Early 2007, I graduated high school. I carried a 3.87 GPA, had won more speech and debate awards than I could count, earned the prestige of being the “Best German Student” in my class and absolutely hated myself. I weighed 260 pounds, had a 26 minute mile and for my freshman and sophomore years, was easily the most hated person in my P.E. class. See, I had this instructor who made us a simple deal at the beginning of the year: if everyone in the class could run a sub-12 minute mile, we wouldn’t have to run the mile in her class ever again. However, if anyone was still running, everyone had to run. Ergo, I listened to, “Come on, it’s not that hard.” “Just do it.” “If only you’d . . . .” “Nope. Keep running. We’re still waiting on her.” every week for two years. I never did manage a sub-12 minute mile in high school and I hated every minute of P.E. Come to think of it, I hated every minute of organized exercise up until about 4 months ago. I’ve fallen into the “running addiction,” somehow, and I not only like running, I look forward to it every day.

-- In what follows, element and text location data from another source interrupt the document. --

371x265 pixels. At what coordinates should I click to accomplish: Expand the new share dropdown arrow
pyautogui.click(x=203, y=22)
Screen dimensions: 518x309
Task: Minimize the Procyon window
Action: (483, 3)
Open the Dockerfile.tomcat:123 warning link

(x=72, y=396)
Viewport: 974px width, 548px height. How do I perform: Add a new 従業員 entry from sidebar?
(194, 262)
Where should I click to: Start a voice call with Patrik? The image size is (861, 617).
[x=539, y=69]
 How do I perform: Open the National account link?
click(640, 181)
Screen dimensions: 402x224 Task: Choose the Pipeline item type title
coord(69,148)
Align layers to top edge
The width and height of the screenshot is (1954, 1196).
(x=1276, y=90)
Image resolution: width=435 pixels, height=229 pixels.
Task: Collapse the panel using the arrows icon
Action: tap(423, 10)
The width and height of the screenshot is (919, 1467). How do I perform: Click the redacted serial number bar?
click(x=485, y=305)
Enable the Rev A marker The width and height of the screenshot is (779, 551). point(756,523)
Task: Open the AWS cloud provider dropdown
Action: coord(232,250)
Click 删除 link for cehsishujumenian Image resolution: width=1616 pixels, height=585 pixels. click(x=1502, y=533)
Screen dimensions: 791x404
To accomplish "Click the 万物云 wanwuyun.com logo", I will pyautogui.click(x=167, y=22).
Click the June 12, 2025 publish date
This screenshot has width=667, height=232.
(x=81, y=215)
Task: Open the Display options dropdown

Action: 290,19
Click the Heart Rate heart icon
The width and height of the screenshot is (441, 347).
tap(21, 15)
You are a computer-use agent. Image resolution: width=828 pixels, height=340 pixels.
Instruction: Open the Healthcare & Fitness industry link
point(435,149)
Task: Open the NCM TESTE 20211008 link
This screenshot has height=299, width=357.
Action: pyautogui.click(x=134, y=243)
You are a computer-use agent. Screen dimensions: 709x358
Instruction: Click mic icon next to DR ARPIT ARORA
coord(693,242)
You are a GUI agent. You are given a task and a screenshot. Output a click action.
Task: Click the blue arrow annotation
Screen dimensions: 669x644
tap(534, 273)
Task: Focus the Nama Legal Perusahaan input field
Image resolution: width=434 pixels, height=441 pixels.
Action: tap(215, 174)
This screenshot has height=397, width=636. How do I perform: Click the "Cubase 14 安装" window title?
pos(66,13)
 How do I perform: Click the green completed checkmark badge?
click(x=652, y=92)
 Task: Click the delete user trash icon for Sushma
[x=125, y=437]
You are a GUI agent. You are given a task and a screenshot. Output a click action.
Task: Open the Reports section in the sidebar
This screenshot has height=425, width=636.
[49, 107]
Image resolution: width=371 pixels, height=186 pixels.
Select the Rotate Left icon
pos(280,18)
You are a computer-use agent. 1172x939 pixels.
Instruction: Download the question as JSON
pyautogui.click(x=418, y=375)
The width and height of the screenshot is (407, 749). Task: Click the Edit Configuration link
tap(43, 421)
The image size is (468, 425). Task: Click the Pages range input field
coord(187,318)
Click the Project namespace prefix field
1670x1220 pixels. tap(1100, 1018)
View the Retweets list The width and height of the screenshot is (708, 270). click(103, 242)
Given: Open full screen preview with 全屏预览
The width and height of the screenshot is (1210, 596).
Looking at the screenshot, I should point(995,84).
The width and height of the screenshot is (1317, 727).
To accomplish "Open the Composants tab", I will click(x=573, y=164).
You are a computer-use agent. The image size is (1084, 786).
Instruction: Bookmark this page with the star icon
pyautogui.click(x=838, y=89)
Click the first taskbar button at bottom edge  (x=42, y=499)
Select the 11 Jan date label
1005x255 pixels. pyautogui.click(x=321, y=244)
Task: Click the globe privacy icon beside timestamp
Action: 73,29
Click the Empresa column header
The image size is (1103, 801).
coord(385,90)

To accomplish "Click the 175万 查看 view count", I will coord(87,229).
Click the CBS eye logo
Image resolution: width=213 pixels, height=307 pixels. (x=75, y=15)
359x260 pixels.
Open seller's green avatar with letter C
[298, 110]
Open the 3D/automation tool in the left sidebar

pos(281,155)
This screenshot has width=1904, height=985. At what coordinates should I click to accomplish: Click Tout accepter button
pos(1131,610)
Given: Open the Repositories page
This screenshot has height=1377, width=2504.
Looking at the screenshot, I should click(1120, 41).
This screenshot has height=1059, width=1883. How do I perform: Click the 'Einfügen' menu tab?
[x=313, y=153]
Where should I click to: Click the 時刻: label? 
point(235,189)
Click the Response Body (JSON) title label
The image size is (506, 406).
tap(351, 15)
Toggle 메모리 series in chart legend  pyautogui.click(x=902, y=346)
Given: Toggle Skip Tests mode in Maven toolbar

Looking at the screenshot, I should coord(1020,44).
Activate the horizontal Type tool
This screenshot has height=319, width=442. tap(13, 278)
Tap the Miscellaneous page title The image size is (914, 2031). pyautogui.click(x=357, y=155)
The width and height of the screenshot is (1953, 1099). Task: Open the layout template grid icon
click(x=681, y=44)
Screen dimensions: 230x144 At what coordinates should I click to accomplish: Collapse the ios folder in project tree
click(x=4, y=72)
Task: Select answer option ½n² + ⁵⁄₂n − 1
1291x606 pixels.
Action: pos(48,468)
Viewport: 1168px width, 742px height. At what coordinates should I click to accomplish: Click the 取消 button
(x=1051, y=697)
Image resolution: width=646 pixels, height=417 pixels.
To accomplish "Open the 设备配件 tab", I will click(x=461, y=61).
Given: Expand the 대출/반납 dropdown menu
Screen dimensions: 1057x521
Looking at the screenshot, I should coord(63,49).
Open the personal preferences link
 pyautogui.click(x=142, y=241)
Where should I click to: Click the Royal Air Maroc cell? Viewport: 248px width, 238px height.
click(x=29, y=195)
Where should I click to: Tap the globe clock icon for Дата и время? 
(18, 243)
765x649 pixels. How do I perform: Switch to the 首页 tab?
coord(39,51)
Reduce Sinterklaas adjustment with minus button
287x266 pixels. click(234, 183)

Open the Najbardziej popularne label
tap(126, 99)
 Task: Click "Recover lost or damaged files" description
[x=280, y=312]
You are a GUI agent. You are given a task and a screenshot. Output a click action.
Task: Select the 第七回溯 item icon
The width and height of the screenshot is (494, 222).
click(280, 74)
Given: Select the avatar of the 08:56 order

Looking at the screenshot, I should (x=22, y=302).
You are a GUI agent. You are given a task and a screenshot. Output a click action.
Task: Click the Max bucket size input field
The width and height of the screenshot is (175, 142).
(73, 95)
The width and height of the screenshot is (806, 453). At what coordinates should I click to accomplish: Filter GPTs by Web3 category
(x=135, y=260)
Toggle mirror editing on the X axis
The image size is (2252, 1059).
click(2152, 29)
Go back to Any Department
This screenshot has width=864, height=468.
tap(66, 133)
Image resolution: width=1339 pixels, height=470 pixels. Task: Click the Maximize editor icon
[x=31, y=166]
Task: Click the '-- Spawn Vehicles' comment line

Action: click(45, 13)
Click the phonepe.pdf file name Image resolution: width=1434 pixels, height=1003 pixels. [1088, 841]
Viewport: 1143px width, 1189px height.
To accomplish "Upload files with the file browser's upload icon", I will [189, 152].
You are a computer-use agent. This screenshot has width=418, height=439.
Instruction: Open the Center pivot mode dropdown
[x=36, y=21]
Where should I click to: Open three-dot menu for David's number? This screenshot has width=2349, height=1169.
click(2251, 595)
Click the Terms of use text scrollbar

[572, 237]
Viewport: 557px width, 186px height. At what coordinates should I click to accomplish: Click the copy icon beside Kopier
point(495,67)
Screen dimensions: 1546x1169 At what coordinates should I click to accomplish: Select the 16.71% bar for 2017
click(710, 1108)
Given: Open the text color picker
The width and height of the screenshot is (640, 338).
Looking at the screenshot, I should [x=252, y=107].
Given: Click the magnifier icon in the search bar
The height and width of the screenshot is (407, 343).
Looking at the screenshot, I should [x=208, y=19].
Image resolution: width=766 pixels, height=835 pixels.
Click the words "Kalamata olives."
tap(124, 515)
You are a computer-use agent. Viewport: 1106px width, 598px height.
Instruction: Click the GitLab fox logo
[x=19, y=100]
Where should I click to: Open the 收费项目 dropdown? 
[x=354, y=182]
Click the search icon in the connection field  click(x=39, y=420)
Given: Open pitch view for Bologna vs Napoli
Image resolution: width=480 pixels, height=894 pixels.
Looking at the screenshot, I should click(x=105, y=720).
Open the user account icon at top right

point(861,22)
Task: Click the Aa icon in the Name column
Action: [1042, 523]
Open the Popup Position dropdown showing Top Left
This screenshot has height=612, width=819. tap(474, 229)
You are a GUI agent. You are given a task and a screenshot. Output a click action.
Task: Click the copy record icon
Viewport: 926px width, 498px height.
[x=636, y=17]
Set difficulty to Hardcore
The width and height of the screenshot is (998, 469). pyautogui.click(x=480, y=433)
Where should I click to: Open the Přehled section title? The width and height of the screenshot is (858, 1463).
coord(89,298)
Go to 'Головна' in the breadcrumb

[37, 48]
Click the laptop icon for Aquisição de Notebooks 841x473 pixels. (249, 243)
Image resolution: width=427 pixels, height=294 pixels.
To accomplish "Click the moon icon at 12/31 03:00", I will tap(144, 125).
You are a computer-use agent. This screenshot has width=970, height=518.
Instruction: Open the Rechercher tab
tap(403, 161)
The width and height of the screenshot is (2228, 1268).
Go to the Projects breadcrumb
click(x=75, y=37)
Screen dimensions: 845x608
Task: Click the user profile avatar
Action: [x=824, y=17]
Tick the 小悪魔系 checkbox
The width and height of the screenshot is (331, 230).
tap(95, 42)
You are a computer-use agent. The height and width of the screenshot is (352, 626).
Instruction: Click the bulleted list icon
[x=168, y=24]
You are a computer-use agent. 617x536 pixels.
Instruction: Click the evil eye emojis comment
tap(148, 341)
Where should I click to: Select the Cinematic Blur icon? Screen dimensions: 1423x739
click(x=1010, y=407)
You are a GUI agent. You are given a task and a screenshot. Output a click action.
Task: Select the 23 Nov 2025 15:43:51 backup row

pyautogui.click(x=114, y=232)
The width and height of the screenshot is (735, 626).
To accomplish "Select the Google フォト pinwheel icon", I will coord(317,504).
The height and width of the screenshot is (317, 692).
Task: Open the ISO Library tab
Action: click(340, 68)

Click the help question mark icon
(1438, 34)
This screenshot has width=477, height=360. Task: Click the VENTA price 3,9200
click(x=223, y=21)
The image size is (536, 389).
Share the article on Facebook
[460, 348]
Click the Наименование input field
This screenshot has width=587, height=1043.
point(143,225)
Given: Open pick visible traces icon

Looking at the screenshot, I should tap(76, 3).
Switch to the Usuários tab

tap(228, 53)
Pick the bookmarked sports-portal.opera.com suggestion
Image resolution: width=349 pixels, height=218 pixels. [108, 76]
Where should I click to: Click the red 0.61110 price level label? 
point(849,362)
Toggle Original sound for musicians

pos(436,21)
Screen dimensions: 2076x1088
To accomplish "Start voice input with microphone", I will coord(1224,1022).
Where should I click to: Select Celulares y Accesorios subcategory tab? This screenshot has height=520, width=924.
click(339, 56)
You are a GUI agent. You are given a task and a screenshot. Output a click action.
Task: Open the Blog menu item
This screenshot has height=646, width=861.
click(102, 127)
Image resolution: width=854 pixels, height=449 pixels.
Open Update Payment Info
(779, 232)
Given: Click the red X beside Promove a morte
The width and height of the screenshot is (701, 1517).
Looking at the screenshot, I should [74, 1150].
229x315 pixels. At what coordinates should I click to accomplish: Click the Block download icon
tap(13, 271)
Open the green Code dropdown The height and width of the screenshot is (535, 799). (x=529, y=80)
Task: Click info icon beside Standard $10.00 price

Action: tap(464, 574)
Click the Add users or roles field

Today, I did something I quite honestly believed I was incapable of doing. I did something more than 30 people I went to school with thought I would never do. I have finally, 9 years after my last P.E. class, met my P.E. Instructor’s challenge. I have successfully ran a sub-12 minute mile (10:54!!!!!). Not only that, I maintained the pace for an additional 2.5 miles.
I am, quite simply, proud of myself. Take that, negative voices from my past. I’ve lost over 100 pounds, systematically built both strength and speed, and have finally bested a mental demon concerning my utter inability to complete a simple 4 laps around a track.